Geçtiğimiz hafta yeni başlayan çocuklarımız okullarına kavuşmuştu, ardından bu hafta okullar deprem bölgesi de dahil tamamen açıldı. Bölgede eğitimin başlaması, her açıdan pozitif bir rol oynar, buna da ihtiyaç var. Bu arada İstanbul gibi büyük şehirler de normal nüfuslarına kavuştu, hatta bölgesel depremden dolayı ciddi artışları da oldu.
Öğretmeni, öğrencisi, velisi, iktisadi yönü ve diğer bileşenleri ile eğitim, ortak gayret göstermemiz gereken bir alan. Zira eğitimde elde edilecek toplam hasıla tüm ülkeyi ilgilendirir. Kim ne derse desin aslında ülkenin en önemli gündemi eğitim, eğitimin de merkezinde öğretmen var. Hepimizin bildiği husus; iyi öğretmen yetiştirme, ilk adım olan seçmeden başlar. Karakterin mesleğe uygunluğu önemli. Aldığı eğitim, sonrası istihdam, mesleğin icrası ve hizmet içinde eğitimle oluşturulacak ortam türünden tüm faktörler işin niteliğini belirler. Burada konuya siyasi bakıştan öte uzun vadeli projeksiyonlara ihtiyaç var.
Zira eğitimde netice ancak uzun vadede ortaya çıkar.
İDEAL MESLEK KURGUSU
Geçen hafta ÖNDER’in kurultayında Bilal Erdoğan, İlim Yayma Vakfı Mütevelli Heyet Başkanı olarak öğretmen ve öğretmenlik üzerine altına imzamızı atacağımız güzel bir konuşma yaptı. Sözünün özü; nitelikli ve idealize olan öğretmen yetiştirmeden eğitimin kök sorunlarını çözemeyiz. Öğretmenlik sadece idame-i hayat için yapılacak bir meslek olarak görülemez. Öğretmenliğin memuriyet sistemine göre değil, ideal meslek kurgusuna göre yetiştirilmesi gerekir. Bir taraftan bu kurgunun yapılması, diğer taraftan da mevcut öğretmenin motive edilmesine ihtiyaç var.
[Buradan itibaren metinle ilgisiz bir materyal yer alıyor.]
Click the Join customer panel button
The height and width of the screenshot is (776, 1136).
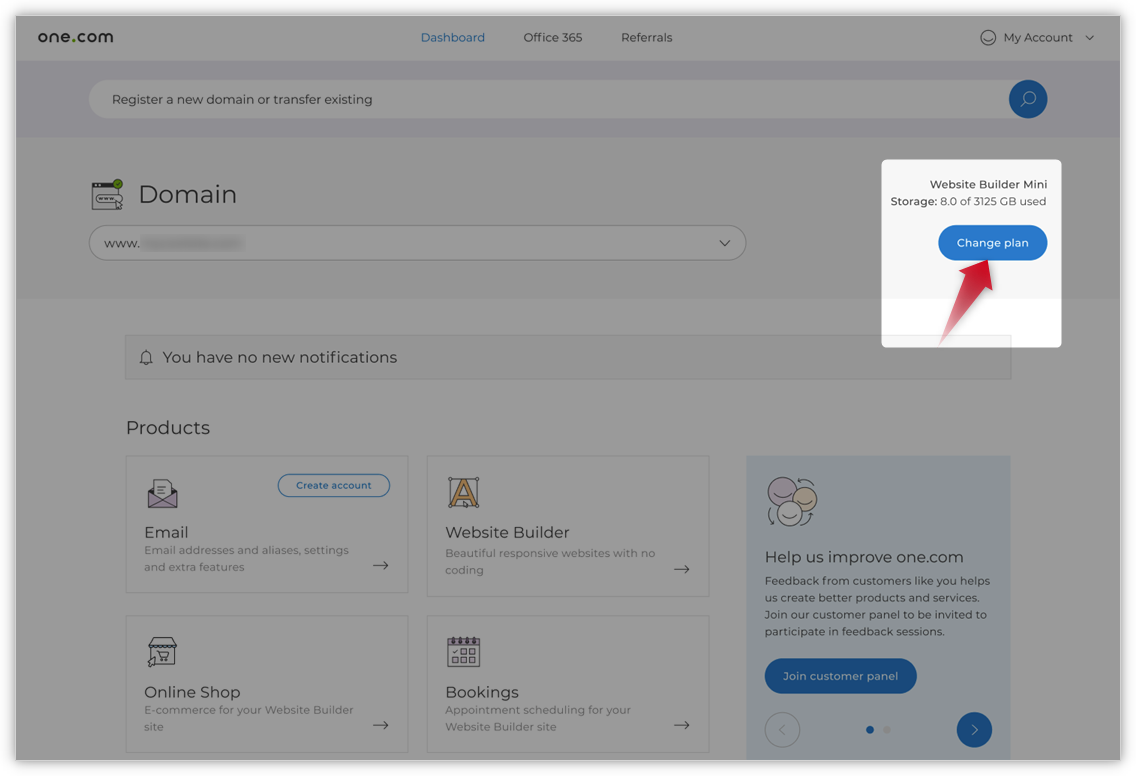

Gelecek için de başarılı çocuklarımızın öğretmenliği tercih etmesi gerekir.
Bu konuyu ülkenin liderinin oğlu bile eğitimden şikayetçi türünden bir izahatla anlamak yerine; okuyan, tecrübe eden ve eğitimi ülkesi için dert edinen bir eğitim entelektüelinin konuya bakışı şeklinde okumak daha doğru olur. Bu bakış bize kazandırır, diğeri ile bir polemiğin ötesine geçemeyiz.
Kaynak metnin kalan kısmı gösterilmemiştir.